By Ralph Smith
Managing Director of the Campaign for Grade-Level Reading
The list of concurrent sessions offered at Teaching & Learning 2015 shows several that address an inconvenient truth: There is a large and growing number of children in the United States who will find it difficult to succeed even in what we now consider high-functioning schools with effective classroom teaching.
Especially in the early grades, these are children who start school too far behind, children who fall behind because they are missing too many days and too much instructional time, and children who lose ground during the summer months and return to school in September further behind than when they left in June.
There is no silver bullet, but we can improve the odds for these children by investing early in early learning and ensuring healthy on-track development, improved attendance and more engagement over the summer months. Most important of all, we must help parents succeed in their roles as first teachers and tutors, strongest advocates and primary brain developers.
Several sessions on Friday offer educators ways to act on what we know.
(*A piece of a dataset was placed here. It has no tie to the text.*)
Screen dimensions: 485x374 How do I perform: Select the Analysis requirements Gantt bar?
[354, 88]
On Friday from 8:30 to 9:45 a.m., Kristin Ehrgood of the Flamboyan Foundation will lead a discussion titled Equipping Parents to Play Powerful Roles in Their Children’s Success. Ehrgood will give an overview of work the foundation has done with the District of Columbia’s public school system to help give parents the tools and information they want and need to help assure their children’s success in school.
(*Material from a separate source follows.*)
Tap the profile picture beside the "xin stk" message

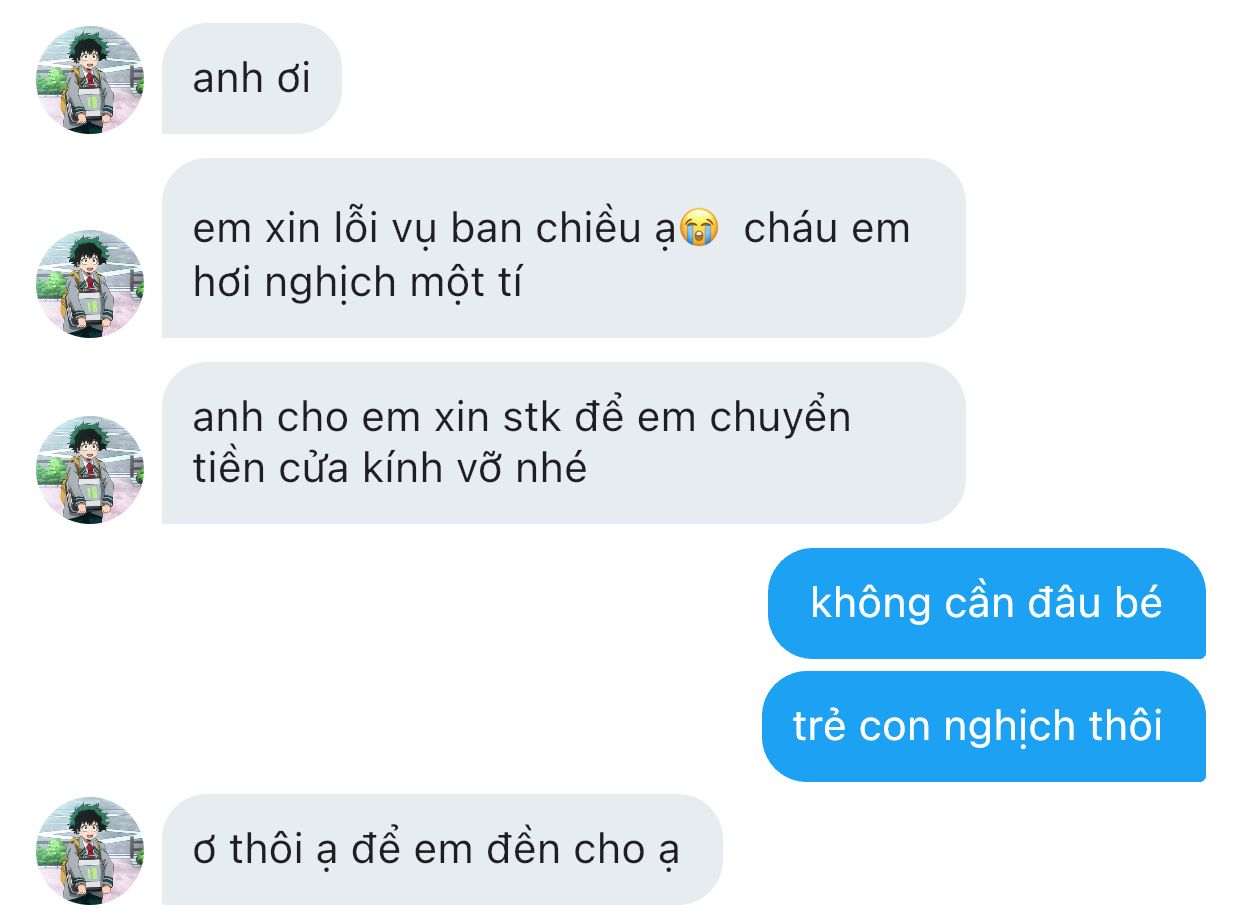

Connecting Mind in the Making Executive Function Skills in School Systems with Effective Teaching & Learning, Create System Alignment, Reinventing Family Engagementalso takes place Friday from 8:30 to 9:45 a.m. The session will be led by Ellen Galinsky, president of the Families and Work Institute and author of Mind in the Making: The Seven Essential Life Skills Every Child Needs. Galinsky will detail how some school systems are working with parents and early care and education providers to promote development of children’s executive function skills — such as focus and self-control, communicating, making connections, critical thinking, taking on challenges and self-directed engaged learning — to help narrow gaps in school readiness and school success between low-income children and their better off peers.
From 2:30 to 3:30 p.m. on Friday, Hedy Chang, the founder and director of Attendance Works, will present Raising Achievement by Improving Attendance: The Critical Role Principals Play in Reducing Chronic Absence. Chang will be joined by Principal Joe Manko from Liberty Elementary School in Baltimore and Deputy Chief of Staff for District of Columbia Public Schools Amanda Alexander to discuss how school leaders can use Attendance Works’ online toolkit to assess attendance policies and combat chronic absence.
The Campaign for Grade-Level Reading is honored to have the opportunity to sponsor the above workshops. My colleagues and I wish everyone safe travels to the 2015 Celebration of Teaching & Learning.